Data provided:
+++
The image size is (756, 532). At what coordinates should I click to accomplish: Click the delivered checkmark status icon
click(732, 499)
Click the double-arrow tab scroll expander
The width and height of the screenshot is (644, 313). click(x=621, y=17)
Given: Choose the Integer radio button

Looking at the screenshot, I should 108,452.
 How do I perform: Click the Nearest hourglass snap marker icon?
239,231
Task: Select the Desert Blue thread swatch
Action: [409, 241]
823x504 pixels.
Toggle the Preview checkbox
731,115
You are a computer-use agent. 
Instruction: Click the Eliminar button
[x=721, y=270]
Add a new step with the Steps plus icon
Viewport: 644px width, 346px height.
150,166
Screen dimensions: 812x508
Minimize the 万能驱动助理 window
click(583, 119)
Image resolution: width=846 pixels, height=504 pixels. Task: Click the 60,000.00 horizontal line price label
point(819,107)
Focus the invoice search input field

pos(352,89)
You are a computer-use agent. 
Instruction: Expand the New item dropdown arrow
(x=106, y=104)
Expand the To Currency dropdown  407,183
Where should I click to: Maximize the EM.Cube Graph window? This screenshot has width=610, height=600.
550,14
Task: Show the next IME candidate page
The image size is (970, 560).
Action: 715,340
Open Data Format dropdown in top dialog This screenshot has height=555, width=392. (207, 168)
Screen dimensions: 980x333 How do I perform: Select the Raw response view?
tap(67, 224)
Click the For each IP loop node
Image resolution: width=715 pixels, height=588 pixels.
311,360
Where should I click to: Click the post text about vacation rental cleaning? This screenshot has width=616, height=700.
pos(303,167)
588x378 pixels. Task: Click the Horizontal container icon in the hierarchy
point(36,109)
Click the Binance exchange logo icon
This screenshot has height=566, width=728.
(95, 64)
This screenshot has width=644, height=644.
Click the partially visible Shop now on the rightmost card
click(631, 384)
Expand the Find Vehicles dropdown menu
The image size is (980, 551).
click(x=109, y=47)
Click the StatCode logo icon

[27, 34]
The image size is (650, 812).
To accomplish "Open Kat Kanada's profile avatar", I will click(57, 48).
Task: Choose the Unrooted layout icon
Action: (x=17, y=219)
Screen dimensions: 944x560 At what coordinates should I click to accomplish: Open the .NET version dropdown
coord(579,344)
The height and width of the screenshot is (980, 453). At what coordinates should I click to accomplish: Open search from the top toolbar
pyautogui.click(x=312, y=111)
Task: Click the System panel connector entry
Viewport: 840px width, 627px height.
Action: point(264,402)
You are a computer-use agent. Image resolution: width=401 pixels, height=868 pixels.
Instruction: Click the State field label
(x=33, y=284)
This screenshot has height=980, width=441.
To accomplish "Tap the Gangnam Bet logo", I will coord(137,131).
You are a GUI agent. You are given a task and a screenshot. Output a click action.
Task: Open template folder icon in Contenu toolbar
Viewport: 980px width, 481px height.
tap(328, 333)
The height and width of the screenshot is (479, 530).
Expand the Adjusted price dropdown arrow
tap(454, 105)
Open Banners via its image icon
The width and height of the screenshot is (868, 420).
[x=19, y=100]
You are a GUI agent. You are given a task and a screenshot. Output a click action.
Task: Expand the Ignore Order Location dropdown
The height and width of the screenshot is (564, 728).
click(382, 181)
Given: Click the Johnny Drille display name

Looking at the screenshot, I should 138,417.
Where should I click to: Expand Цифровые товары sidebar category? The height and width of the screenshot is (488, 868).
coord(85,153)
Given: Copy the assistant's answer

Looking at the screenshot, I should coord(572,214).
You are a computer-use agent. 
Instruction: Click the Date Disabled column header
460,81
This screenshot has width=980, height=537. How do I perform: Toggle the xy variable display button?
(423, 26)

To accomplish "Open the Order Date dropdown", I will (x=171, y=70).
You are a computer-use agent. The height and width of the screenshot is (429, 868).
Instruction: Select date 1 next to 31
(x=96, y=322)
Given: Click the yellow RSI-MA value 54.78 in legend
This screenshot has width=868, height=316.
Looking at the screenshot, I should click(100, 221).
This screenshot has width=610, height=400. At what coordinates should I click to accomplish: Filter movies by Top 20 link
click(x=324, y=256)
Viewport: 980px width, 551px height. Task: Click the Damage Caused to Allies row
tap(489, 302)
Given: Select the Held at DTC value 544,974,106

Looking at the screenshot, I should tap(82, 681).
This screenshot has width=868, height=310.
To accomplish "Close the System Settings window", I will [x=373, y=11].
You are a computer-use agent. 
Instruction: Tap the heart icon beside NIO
+++
Only those lines of the entries above that run from the line containing "Task: Open template" to the line containing "The height and width of the screenshot is (479, 530).", both included, should be transcribed exactly.

Response to the task:
Task: Open template folder icon in Contenu toolbar
Viewport: 980px width, 481px height.
tap(328, 333)
The height and width of the screenshot is (479, 530).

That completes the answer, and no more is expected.